EXERCISE DETAILS: Give the number of lines in the data that hold the word "HJARTARSON", and nothing else.

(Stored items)

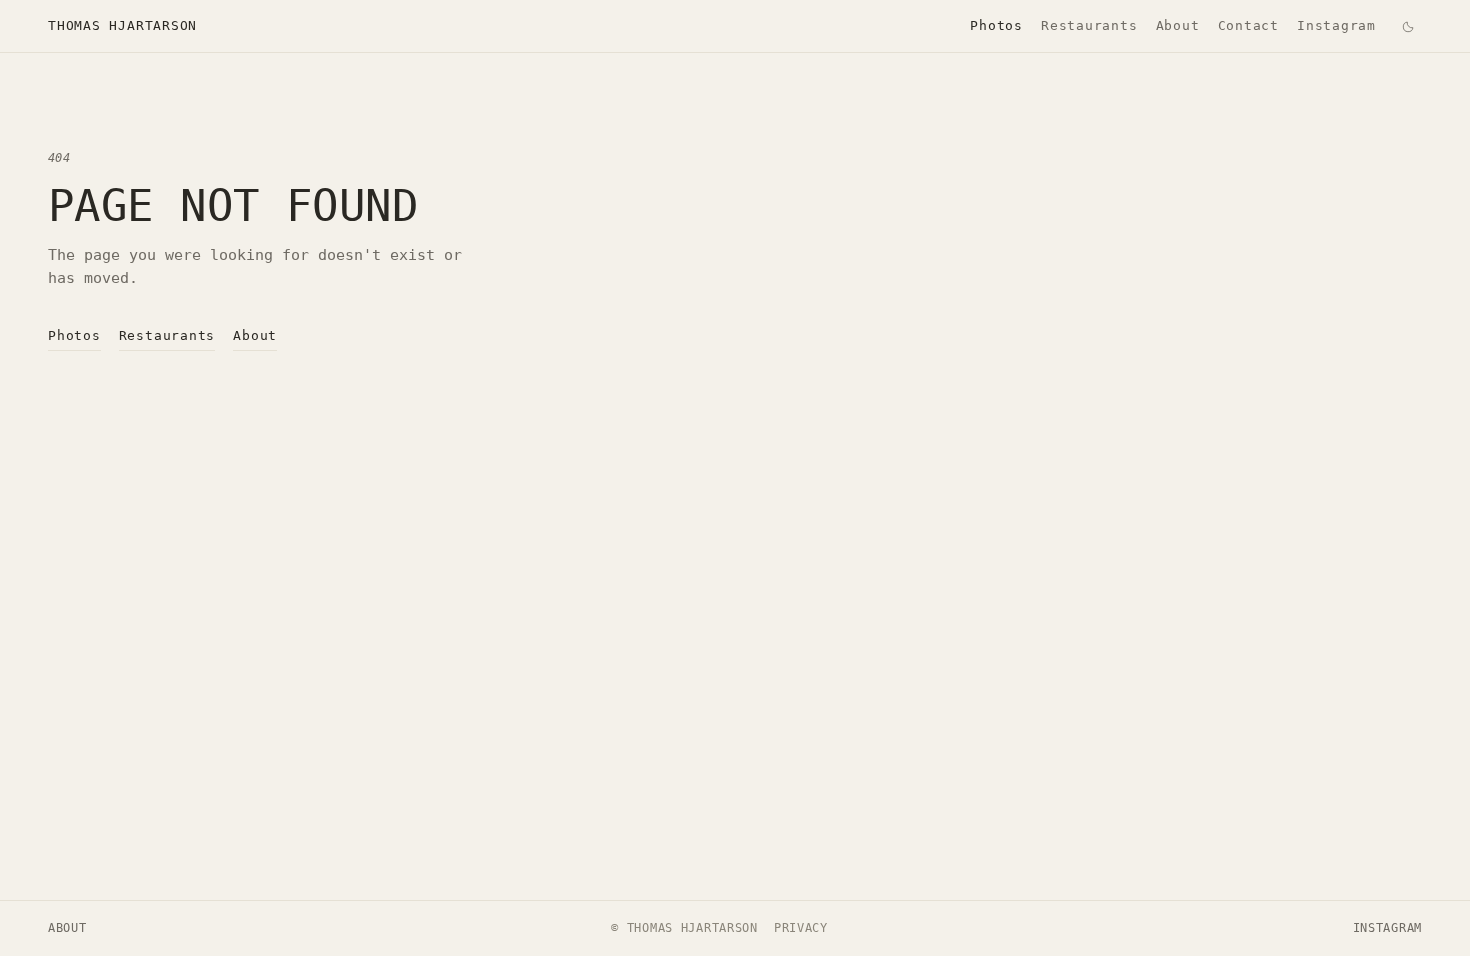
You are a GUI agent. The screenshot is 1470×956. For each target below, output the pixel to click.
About (1178, 25)
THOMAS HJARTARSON (122, 25)
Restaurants (1089, 25)
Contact (1248, 25)
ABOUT (67, 928)
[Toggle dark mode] (1408, 26)
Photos (996, 25)
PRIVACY (801, 928)
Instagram (1336, 25)
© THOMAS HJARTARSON (684, 928)
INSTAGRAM (1387, 928)
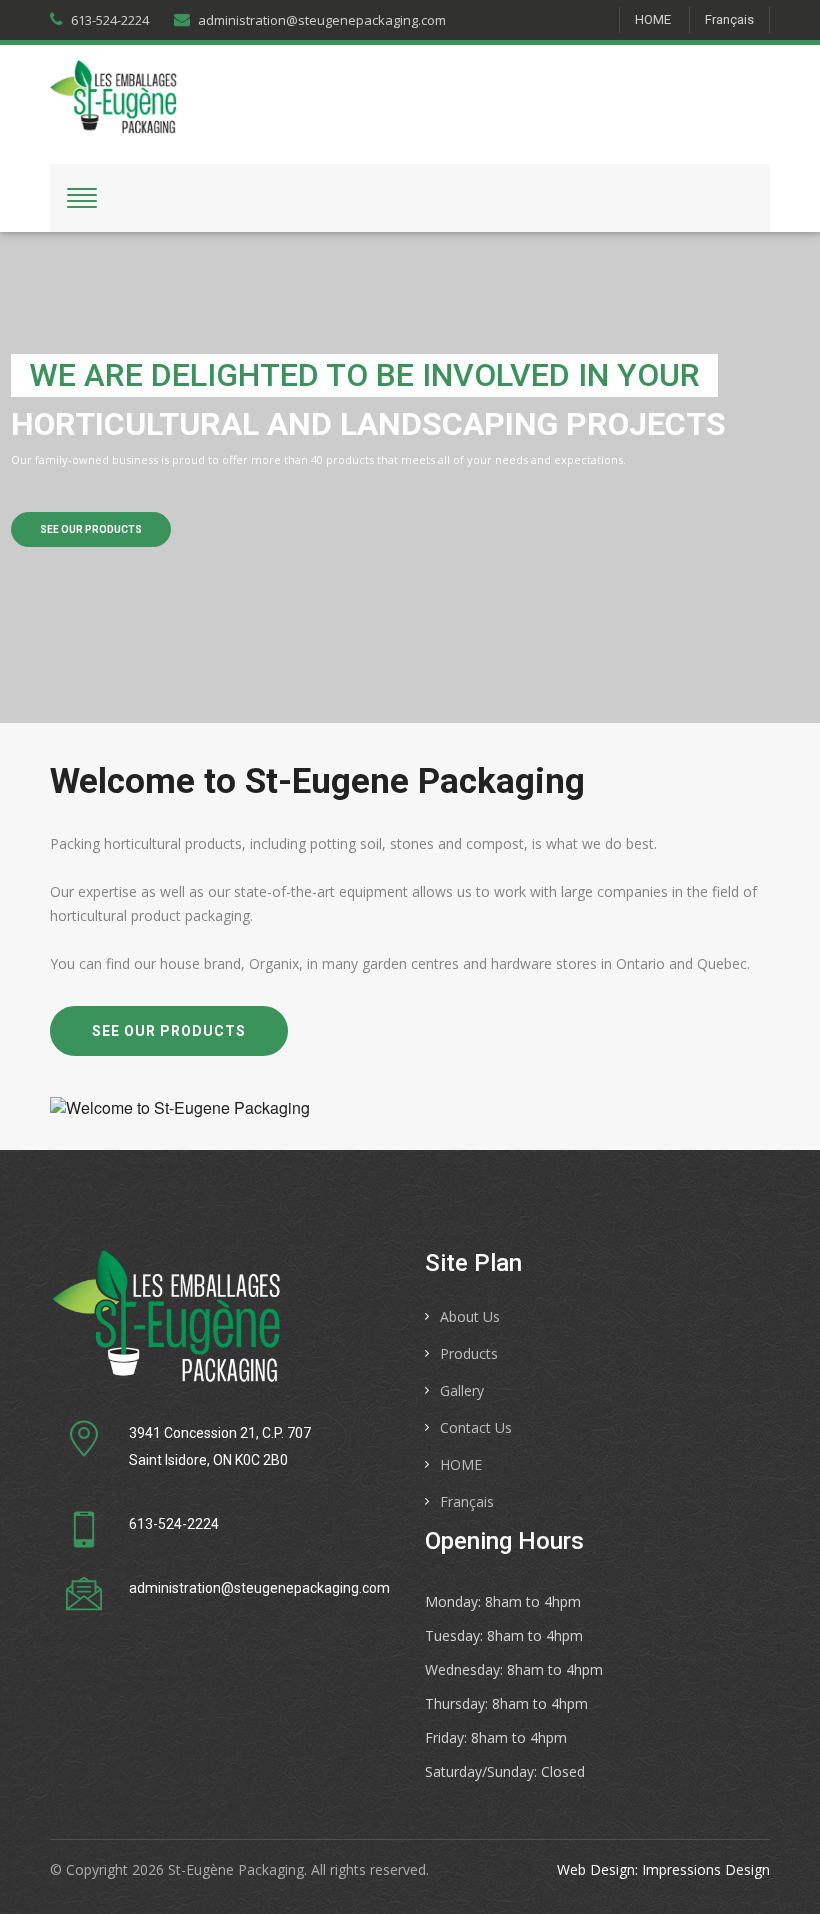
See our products (91, 529)
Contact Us (476, 1427)
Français (729, 19)
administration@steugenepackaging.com (322, 20)
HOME (653, 19)
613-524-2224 (110, 20)
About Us (470, 1316)
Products (469, 1353)
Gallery (462, 1390)
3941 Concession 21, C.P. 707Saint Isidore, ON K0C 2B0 (220, 1446)
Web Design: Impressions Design (663, 1869)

EXERCISE OUTPUT: 2